Page text:
BEGIN
‘The Old Republican Party Is Dead’: Josh Hawley Lays Out Roadmap For New Working-Class GOP
Republican Missouri Sen. Josh Hawley said the old Republican Party is dead and must be replaced with a GOP that’s focused on working-class voters and the issues they care most about: work, family and culture.
The expected midterm red wave didn’t pan out for Republicans because the party can’t seem to win over working-class independents, Hawley argued in The Washington Post Friday, dismissing claims that turnout or candidate quality were behind the GOP’s faltering performance. The GOP can only make serious gains by reversing its recent policies on trade, crime, immigration and culture, he wrote.
“The old Republican Party is dead. It has been wasting away for years now, and this month’s midterm results are the finishing blow,” he wrote.
“For the past two years, the Republican establishment in Washington has capitulated on issue after issue, caving to Democrats on the Second Amendment and on the left’s radical climate agenda (‘infrastructure’). These Republican politicians sided with Big Pharma on insulin and advocated lowering tariffs on our competitors overseas,” Hawley wrote.
END
What is being asked:
Please pick up the article about Josh Hawley's plan for a working-class Republican Party and carry it on past its final paragraph. The entries that follow come from a separate source.

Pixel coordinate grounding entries
BEGIN
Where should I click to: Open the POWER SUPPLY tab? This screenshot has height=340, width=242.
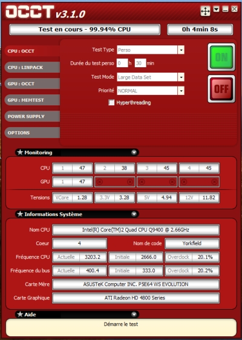pyautogui.click(x=32, y=116)
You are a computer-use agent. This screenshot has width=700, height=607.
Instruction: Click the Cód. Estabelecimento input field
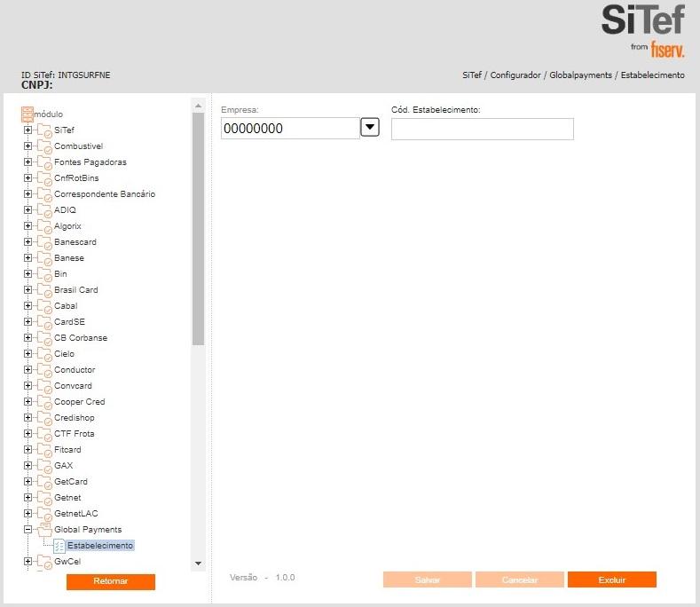(x=482, y=130)
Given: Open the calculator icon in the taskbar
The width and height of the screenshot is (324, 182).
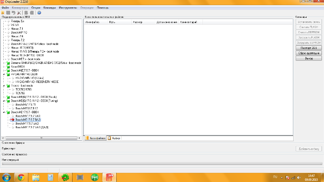Looking at the screenshot, I should [51, 177].
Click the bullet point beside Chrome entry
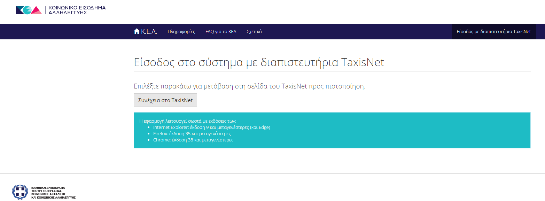The image size is (545, 201). [x=149, y=140]
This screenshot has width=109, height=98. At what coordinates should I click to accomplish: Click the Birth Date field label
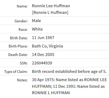(x=19, y=38)
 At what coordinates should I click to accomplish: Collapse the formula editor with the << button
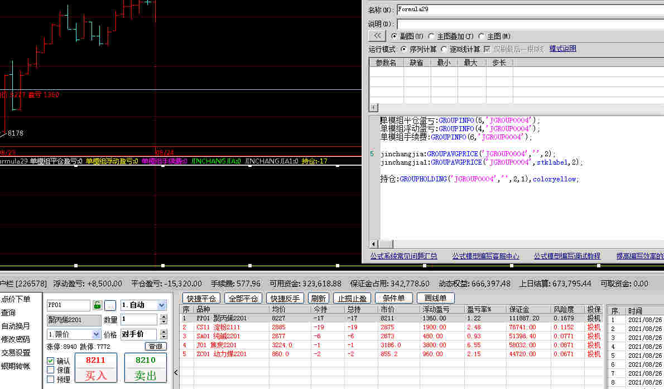click(x=377, y=36)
END
Task answer:
“No more talk of grand bargains that turbocharge illegal immigration. No more liberalizing the United States’ trade agenda, making us more dependent on foreign adversaries. No more fiddling with Social Security in the guise of ‘entitlement reform,’” Hawley wrote.
He also called for a renewed emphasis on cultural issues and suggested a parent tax credit for working families, a parents’ bill of rights and 100,000 new police officers to be deployed around the country so that families can feel safe.
In addition to leaving behind some of its old economic policies, the GOP needs to actively promote its domestic economy through tariffs, reshoring manufacturing jobs and “taking the shackles off” American energy producers, he wrote. He also called for breaking up Big Tech through an antitrust crackdown and for the relocation of federal agencies from the nation’s capital to middle America, where bureaucrats could “confront the real-world consequences of their decisions, economic or otherwise.”